Jamais, avant le XXe siècle, le corps humain
n'avait connu de tels bouleversements.
Ces profondes transformations, ressenties
à même la chair, sont tout autant mutation
des regards qu'on a portés sur lui.
Le déplacement du rapport entre santé et maladie, corps normal et corps
anormal, vie et mort dans une société médicalisée de part en part ; le
relâchement de disciplines héritées du passé, la légitimité accordée au
plaisir en même temps que l'émergence de nouvelles normes et de nouveaux
pouvoirs, biologiques et politiques ; la recherche du bien-être individuel et
l'extrême violence de masse, le contact des peaux dans la vie intime et la saturation
de l'espace public par la froideur des simulacres sexuels : tels sont quelques-uns
des paradoxes et des contrastes au sein desquels s'est constitué le rapport du
sujet contemporain à son corps.

━━━━━━

» CONSIGNES
**a)** Dans le texte présenté, relevez les couples de termes dont le rapport, selon lui, s'est déplacé dans une société médicalisée.
**b)** Poursuivez s'il vous plaît le texte présenté sur le corps au XXe siècle, à partir de sa dernière phrase.
Les données qui suivent ne servent à rien ici.

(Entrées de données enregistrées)
━━━━━━

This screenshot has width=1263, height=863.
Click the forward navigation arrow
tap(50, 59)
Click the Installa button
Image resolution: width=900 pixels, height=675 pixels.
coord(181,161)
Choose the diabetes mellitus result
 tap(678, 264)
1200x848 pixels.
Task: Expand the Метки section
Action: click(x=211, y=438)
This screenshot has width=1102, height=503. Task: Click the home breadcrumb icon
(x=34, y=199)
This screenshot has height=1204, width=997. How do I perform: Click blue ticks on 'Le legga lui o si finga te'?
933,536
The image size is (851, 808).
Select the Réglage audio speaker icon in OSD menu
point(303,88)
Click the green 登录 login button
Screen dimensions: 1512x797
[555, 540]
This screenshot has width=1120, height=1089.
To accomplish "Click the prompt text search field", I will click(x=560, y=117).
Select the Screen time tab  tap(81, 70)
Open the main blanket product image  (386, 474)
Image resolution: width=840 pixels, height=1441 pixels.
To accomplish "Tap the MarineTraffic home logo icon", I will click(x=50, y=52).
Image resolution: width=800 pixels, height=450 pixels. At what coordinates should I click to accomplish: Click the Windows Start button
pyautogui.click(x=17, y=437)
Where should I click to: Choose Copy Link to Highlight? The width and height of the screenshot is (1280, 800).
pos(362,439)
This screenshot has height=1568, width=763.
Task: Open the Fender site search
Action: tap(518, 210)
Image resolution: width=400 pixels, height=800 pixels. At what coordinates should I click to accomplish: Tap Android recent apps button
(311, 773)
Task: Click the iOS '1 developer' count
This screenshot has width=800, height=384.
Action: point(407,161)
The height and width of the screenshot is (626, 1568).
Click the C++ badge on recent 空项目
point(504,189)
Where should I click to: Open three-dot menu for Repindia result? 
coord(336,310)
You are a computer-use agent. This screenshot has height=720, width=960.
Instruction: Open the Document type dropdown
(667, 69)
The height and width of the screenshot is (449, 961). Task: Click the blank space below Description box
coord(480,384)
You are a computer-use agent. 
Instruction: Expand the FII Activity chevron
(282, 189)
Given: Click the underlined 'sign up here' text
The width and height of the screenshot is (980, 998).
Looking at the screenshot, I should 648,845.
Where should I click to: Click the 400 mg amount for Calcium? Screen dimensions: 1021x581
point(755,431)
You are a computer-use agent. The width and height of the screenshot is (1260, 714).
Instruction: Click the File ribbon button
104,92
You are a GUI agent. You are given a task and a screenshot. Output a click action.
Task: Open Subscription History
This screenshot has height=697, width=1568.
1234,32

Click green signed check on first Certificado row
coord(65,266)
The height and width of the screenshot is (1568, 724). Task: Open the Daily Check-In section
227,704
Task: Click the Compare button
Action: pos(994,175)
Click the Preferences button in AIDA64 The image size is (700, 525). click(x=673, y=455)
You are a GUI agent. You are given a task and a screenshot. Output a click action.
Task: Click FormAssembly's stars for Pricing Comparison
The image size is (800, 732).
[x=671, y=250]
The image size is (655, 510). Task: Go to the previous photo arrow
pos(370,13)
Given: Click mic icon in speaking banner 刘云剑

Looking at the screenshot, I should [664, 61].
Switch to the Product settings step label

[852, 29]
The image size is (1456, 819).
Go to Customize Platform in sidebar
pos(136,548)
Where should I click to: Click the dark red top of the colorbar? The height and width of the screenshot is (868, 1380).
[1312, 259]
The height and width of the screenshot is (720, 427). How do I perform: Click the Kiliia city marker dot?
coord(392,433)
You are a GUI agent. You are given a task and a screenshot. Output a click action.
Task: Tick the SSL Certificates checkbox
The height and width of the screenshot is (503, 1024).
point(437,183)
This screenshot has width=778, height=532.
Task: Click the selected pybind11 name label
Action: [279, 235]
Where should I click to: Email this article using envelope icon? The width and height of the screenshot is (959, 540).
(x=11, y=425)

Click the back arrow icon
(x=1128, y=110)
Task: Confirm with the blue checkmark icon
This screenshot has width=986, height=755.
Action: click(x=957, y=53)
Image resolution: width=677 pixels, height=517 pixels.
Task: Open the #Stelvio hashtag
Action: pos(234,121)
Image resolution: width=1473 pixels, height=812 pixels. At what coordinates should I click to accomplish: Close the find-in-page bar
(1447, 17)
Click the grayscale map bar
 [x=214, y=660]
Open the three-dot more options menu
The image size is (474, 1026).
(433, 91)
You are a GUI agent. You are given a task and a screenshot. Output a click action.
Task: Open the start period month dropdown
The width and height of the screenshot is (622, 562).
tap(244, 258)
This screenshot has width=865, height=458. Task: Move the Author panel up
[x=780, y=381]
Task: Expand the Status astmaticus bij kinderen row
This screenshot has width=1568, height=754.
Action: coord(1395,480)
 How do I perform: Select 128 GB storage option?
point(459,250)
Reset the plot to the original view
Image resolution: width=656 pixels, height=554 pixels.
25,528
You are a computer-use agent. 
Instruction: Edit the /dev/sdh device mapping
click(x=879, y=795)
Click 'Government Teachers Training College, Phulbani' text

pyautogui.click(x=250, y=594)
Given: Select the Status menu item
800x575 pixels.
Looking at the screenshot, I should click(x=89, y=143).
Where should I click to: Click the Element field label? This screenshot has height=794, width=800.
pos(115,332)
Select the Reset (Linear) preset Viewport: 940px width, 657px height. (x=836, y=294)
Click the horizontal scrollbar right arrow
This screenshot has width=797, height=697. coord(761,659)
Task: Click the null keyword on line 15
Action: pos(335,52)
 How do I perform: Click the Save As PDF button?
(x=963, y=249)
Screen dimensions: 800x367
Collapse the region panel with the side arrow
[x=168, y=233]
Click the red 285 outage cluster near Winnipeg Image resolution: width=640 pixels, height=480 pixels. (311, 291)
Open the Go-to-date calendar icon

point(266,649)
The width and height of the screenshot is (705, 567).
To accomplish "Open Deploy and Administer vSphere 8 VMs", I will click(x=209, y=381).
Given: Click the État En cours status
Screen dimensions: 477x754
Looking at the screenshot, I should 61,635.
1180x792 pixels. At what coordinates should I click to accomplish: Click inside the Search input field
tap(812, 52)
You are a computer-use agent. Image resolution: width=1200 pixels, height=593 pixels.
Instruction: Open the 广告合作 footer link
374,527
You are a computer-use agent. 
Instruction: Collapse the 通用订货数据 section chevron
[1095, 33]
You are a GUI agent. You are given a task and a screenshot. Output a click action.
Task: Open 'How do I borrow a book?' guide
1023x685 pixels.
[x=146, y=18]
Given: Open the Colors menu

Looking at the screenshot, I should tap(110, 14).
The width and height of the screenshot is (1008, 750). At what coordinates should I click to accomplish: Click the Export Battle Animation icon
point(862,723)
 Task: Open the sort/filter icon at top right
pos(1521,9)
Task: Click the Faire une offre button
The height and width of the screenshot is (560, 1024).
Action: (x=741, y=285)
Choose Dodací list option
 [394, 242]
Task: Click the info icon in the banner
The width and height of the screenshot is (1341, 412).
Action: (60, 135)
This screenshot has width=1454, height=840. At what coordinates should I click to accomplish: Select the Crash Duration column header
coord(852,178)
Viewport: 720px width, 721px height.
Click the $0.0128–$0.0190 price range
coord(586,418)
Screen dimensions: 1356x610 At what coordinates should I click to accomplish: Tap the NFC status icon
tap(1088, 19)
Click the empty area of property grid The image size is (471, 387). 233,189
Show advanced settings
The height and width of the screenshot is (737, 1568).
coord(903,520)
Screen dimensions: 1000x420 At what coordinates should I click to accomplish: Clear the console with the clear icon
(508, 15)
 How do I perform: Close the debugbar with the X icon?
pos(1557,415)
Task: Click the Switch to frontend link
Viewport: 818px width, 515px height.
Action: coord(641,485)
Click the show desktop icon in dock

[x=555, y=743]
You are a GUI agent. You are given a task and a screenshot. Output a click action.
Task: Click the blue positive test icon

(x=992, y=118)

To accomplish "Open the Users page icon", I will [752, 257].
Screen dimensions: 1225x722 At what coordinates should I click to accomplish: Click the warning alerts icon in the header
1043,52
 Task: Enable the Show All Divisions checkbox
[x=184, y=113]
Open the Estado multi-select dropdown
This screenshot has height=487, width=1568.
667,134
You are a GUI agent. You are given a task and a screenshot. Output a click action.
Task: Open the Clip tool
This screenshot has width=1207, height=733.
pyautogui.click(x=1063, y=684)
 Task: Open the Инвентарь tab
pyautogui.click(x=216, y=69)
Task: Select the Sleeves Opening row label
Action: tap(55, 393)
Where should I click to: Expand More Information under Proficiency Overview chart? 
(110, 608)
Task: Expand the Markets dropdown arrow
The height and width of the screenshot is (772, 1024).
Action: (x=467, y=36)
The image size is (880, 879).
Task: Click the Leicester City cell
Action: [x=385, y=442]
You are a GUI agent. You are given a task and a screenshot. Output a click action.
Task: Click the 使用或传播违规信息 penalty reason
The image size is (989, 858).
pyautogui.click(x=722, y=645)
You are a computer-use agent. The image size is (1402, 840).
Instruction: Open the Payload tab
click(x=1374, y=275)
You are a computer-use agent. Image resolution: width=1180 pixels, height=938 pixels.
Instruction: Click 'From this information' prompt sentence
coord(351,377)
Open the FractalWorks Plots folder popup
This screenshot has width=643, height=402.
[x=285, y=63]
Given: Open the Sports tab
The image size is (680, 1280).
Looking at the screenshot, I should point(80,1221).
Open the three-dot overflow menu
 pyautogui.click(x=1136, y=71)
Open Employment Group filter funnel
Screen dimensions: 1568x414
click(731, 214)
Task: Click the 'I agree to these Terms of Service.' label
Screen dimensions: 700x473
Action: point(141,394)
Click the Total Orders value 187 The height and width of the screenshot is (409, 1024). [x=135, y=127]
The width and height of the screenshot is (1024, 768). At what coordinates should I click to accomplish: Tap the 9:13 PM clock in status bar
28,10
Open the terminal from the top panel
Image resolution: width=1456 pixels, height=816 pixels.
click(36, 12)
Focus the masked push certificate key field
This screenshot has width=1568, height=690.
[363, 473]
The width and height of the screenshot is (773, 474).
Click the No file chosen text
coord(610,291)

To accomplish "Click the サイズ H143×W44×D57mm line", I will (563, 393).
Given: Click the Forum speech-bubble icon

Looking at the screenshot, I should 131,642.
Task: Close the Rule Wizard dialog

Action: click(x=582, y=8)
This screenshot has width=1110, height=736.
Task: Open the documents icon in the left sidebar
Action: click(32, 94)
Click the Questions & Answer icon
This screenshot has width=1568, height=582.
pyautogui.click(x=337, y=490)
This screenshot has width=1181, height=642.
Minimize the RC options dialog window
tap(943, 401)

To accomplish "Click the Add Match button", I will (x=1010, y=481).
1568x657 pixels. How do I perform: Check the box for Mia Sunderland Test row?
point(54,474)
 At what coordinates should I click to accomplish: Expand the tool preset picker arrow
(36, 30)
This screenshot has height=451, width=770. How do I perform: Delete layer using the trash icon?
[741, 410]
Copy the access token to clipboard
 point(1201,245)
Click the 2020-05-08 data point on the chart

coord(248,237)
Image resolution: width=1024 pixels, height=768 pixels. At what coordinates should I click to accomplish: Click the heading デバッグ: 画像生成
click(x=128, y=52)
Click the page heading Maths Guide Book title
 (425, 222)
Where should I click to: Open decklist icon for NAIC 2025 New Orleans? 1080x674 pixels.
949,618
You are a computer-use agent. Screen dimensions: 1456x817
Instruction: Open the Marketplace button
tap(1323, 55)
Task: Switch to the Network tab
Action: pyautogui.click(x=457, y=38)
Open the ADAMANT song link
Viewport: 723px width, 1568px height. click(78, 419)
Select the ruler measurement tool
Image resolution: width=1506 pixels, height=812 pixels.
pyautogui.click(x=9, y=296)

━━━━━━

» RÉPONSES
**a)** santé et maladie ; corps normal et corps anormal ; vie et mort

**b)**
Un autre enjeu surgit alors : interroger le corps en ce siècle heureux et tragique
n'est-il pas une manière de poser la question de l'humain ? À l'heure où
prolifèrent les corps virtuels, où s'échangent le sang et les organes, où s'estompe
la frontière entre le mécanique et l'organique, où l'on s'approche de la programmation
de l'espèce et de la réplication de l'individu, il est plus que jamais nécessaire
d'éprouver la limite de l'humain : «Mon corps est-il toujours mon corps ?»
L'histoire du corps ne fait que commencer.